Veteran’s Day is celebrated in the United States on November 11th in honor of the armistice that ended World War I. The armistice was signed at ‘the eleventh hour of the eleventh day of the eleventh month’ (November 11th, 1918). The treaty was signed in a railway car – the Compiegne Wagon, named after the town where it operated; but first, Steam Giants wants to thank every Veteran out there for your service to the country.
It is hard to understate the importance of railroads during wartime. From early use like The Mississippi during the American Civil War to Russia’s invasion of Ukraine, railroads have been used to transport troops and supplies in active war zones as well as aid in other war efforts away from the front lines. One of the most famous pieces of wartime railroad equipment wasn’t a locomotive, but a dining car named the “Compiegne Wagon”.
The Compiegne Wagon, originally known simply as #2419D, began its story in 1914 when the car was built for Compagnie Internationale des Wagons-Lits (CIWL) in France. The CIWL, also shown as Wagon-Lits, was known for its long haul train service, the most famous being the Orient Express. Once in the CIWL fleet, #2419D served the operator as a dining car even as World War I was underway.

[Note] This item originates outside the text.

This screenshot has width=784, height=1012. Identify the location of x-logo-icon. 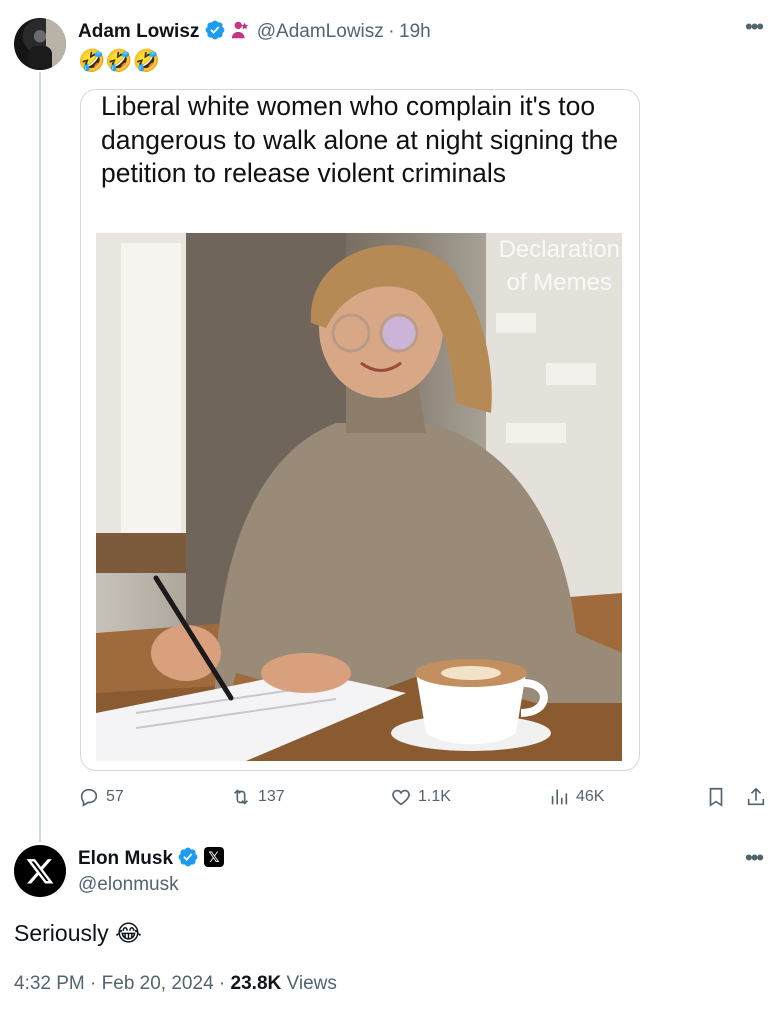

In the summer of 1918, #2419D found herself unable to avoid war any longer as the car was commandeered by the French military.
War, Treaty and a Museum
Under control of the French military, the car was transformed into an office for Ferdinand Foch, who served as the “Supreme Allied Commander” of the Allied forces during the war, who used the car as mobile headquarters.
When it came time to negotiate an armistice, Foch and Allied forces met with German delegates on #2419D in the forest of Compiegne, France, instead of Allied headquarters, a fact that many Germans considered a sign of disrespect. Nevertheless, the German Empire signed the armistice on the Compiegne Wagon on November 11th, 1918, signaling the end of World War I.
Following the war, the car actually resumed diner car service for the CIWL. But thanks to post war sentiment, the car was donated to the Army Museum in Paris. #2419D, which was known as the Compiegne Wagon following the war, was returned to Compiegne following a request by the town’s mayor.
The car underwent restoration and then was placed on display in a museum at the Glade of the Armistice, a French war memorial built where the armistice was signed. In fact, the display location was just a short distance from where the car was located when the war ended.
Ego Brings a Second Treaty to Compiegne
When the armistice was signed in 1918, there were mixed reactions as some felt it was punitive against civilians while others felt that it did not weaken the German military enough; two factors that helped the rise of Hitler and the Nazi party.
The Compiegne Wagon may have been a symbol of pride for France; but to Hitler, it was a reminder of the failed regime and a symbol of the embarrassment and hardship that Germany faced following the end of World War I.
France declared war on Nazi Germany in September 1939 following the German’s invasion of Poland. Less than 10 months later, the French sought to surrender to the Axis powers. In addition to war related demands, Hitler had a specific demand for surrender: the treaty had to be signed exactly where the 1918 treaty was signed in the same dining car.
It was not enough that the car was located at the Glades of the Armistice. At Hitler’s direction, the car was removed from the museum and relocated to the exact location of the 1918 signing. Following the signing, the Germans transported the car to Berlin for public display.
Compiegne Wagon, Destroyed but Not Forgotten
The Nazis would use the Compiegne Wagon for the next few years but she would not make it out of the war. While there are conflicting reports, most historians believe that the car was destroyed by the Nazis in 1945.
As the world was rebuilt and memorials were built following World War II, the loss of the Compiegne Wagon was a devastating blow for many. In 1950, CIWL donated another car from the same series as #2419D. The new car, originally numbered #2439D and subsequently changed to 2419D, was also part of Ferdinand Foch’s mobile headquarters during World War I and is an exact copy of the original Compiegne Wagon.
Today the ‘new’ Compiegne Wagon sits near where the original once sat on the Glades of the Armistice grounds in France. Although not a locomotive, she remains a clear reminder of the importance of railroads during wartime and how they impacted history.